> **Objective**
Copy the records word for word from their first line through the line that contains "Action: click(x=197, y=154)", with both of those lines included.

> **Provided data**
====
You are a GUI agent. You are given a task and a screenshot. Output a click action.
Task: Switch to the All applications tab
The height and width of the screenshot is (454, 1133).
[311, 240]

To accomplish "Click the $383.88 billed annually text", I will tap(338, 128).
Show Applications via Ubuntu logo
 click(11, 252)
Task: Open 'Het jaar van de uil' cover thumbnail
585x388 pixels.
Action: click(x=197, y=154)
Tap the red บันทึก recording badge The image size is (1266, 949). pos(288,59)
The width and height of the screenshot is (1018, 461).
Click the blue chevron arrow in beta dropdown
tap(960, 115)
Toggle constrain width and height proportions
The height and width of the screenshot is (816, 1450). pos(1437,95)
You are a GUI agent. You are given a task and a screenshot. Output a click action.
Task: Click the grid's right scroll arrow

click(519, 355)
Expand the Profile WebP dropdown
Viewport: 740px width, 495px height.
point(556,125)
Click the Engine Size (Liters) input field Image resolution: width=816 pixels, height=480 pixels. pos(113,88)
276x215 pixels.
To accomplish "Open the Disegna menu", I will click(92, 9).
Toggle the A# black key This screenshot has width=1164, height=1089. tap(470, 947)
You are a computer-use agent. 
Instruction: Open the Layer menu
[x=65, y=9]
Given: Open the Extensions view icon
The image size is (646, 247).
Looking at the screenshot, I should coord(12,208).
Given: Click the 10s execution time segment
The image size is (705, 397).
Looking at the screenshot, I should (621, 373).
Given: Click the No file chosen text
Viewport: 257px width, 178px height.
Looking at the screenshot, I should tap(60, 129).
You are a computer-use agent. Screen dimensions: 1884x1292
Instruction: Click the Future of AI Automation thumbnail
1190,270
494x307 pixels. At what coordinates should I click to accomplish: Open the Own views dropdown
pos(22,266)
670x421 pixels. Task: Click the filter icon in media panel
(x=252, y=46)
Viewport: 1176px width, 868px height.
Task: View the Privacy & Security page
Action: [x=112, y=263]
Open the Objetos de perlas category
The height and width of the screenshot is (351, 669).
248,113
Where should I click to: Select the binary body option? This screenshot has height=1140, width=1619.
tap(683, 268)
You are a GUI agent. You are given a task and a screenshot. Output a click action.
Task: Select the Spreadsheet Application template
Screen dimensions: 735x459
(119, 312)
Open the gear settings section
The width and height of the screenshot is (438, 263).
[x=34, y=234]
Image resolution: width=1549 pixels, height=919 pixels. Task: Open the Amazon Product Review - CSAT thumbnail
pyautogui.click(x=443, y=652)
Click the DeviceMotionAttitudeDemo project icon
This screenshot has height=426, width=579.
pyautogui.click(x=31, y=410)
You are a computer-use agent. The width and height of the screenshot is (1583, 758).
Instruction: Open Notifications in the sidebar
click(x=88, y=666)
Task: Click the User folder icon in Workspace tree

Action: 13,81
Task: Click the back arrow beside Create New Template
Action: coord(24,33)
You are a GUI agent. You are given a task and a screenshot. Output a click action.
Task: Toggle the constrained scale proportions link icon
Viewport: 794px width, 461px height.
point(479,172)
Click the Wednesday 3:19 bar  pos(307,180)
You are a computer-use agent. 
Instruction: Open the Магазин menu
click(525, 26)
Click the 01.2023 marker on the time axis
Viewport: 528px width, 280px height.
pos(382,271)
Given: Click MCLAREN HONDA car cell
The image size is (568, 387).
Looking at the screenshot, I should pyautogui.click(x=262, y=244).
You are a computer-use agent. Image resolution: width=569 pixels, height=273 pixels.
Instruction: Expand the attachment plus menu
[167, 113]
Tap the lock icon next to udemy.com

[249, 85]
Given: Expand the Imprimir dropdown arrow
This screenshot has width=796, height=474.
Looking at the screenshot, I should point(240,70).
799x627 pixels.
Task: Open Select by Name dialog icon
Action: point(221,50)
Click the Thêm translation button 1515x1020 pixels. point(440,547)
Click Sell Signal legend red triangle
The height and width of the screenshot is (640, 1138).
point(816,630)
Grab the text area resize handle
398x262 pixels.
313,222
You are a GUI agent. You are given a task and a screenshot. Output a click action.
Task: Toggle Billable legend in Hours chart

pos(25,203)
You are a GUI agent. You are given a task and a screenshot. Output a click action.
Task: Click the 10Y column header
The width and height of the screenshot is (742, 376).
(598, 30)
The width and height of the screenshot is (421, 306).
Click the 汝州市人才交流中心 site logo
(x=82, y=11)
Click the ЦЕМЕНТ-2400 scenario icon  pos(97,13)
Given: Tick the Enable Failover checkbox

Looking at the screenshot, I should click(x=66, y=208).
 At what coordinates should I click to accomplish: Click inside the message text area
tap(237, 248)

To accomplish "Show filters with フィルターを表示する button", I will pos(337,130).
====
> **Finished answer**
You are a GUI agent. You are given a task and a screenshot. Output a click action.
Task: Switch to the All applications tab
The height and width of the screenshot is (454, 1133).
[311, 240]

To accomplish "Click the $383.88 billed annually text", I will tap(338, 128).
Show Applications via Ubuntu logo
 click(11, 252)
Task: Open 'Het jaar van de uil' cover thumbnail
585x388 pixels.
Action: click(x=197, y=154)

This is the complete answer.